Year 1 baseline. A plumber running 800 service calls per year who converts 8 percent of those calls to plan sign-ups adds 64 new plan customers in the first year. At $199 per plan, that is $12,736 in new recurring revenue. Conversion rate of 8 percent is conservative. Shops that train their techs and make the offer on every qualifying call typically see 12 to 15 percent.

Year 2 additions. Add another 64 plan customers from year 2 service calls. Renewal rate for well-run plumbing plans is typically 70 to 80 percent, so approximately 45 to 51 of the original 64 renew. By end of year 2, active plan count is 109 to 115 customers generating $21,691 to $22,885 per year.

Year 3 steady state. By year 3, assuming continued conversion of 64 new customers per year and 75 percent renewal: roughly 175 to 200 active plan customers. At $199 per plan, that is $34,825 to $39,800 in annual recurring revenue from plans alone.

The compounding factor that makes these numbers conservative is repair frequency. Plan customers call for service 40 percent more frequently than non-plan customers. They are more likely to act on your recommendation to replace an aging water heater or upgrade a fixture. They do not shop on price when they need you. The plan creates a relationship that is worth substantially more than the annual fee. For the broader trade KPI view, see plumbing business KPIs that predict revenue and what KPIs should a plumbing business track.

A plumbing shop that reaches 200 active plan customers has created a revenue floor. Even in a slow month, 200 customers paying $199 per year means $3,317 arriving monthly like clockwork. That changes how the business plans, hires, and invests.

Text Clint: "how many active plan customers do we have and what is their renewal rate by year of plan start?"

How Clint Tracks Your Plan Business

Running a maintenance plan adds a layer of operational tracking that most plumbing CRMs handle poorly. Which customers are due for their annual visit? Which plans are 30 days from renewal? Which plan customers called for repairs and what did they spend?

Clint pulls this data across your CRM, invoicing, and communication history so you can ask plain-language questions without building reports.

Text Clint: "which plan customers are overdue for their annual visit by more than 30 days?" and get a list immediately. Text "what is the average total spend per plan customer versus non-plan customer in the last 12 months?" and get the comparison in seconds.

The goal is to know whether the plan is working before you are 18 months into it and guessing.

Sources

Frequently Asked Questions

4 questions home service owners actually ask about this.

  • 01How is a plumbing maintenance plan different from a home warranty?

    A home warranty is insurance sold by a third-party company.
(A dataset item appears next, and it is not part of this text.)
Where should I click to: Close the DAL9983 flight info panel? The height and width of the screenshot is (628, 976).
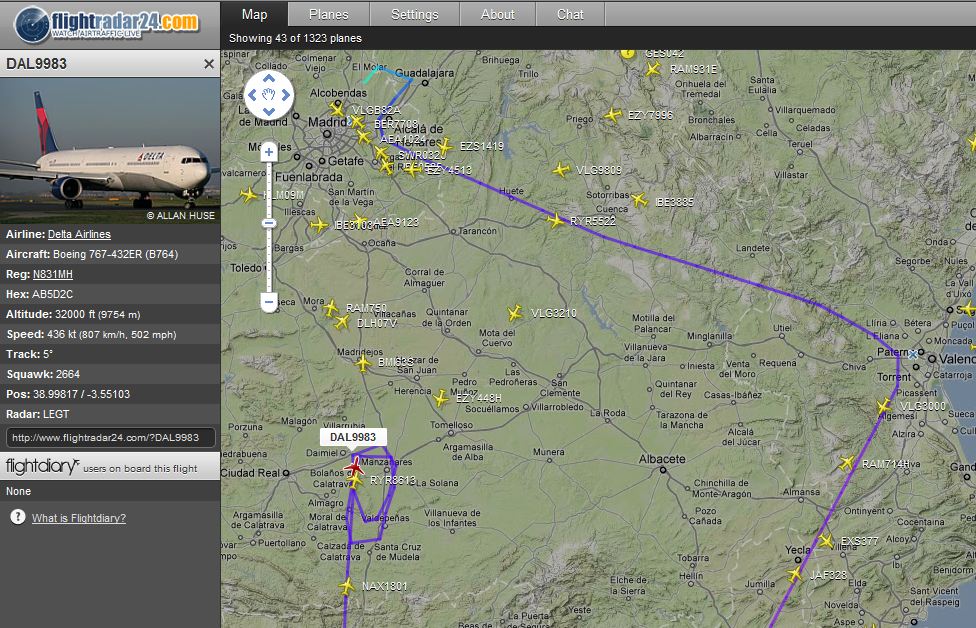pos(209,64)
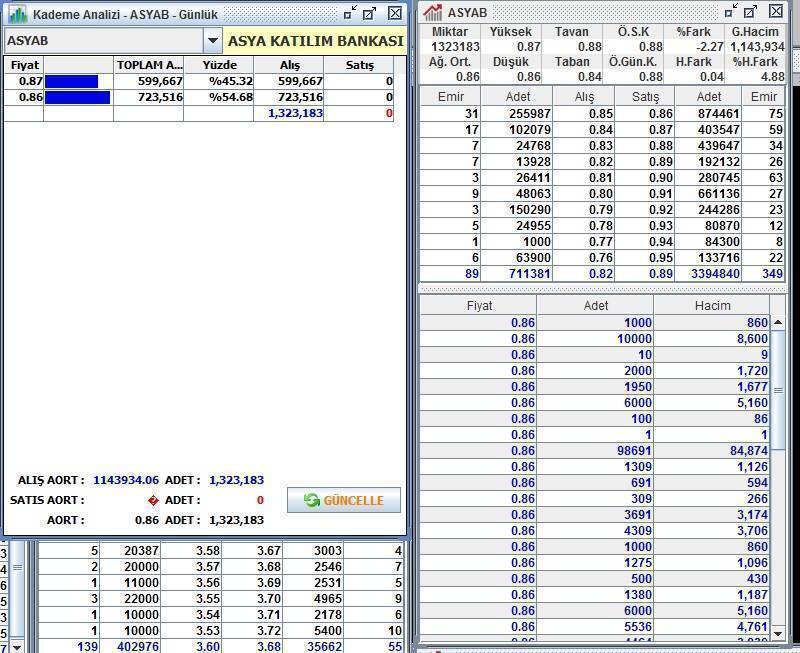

It covers repair or replacement when something breaks, often with deductibles, exclusions, and a contractor who is not your choice. A plumbing maintenance plan is a service contract with your plumbing company. It covers an annual inspection, member discounts, and priority scheduling. It is proactive rather than reactive, and the customer is working with you, not a call center.

  • 02What if a customer cancels after the first year?

    Annual cancellation is expected. A 70 to 80 percent renewal rate is healthy for a residential service plan. The customer who cancels after year one still generated revenue from the inspection visit and is more likely than a cold prospect to call you when something breaks. Do not build the economics around 100 percent retention.

  • 03Do we need special software to manage the plans?

    No. Most plumbing CRMs (Jobber, ServiceTitan, Housecall Pro) have a service plan or membership module that handles recurring billing and tracks visit completion. Set up a recurring annual invoice per customer, tag plan members in the CRM, and create a scheduled recurring job for each member's annual visit. That is the entire infrastructure.

  • 04What if the tech finds something during the annual inspection that needs repair?

    Document it in writing, give the customer a written quote on the spot, and offer the member discount on the repair. A customer who just watched a thorough annual inspection and is looking at a specific itemized repair quote is much more likely to approve it than a customer who receives a repair quote cold. Plan visits are the highest-conversion sales environment in a service business.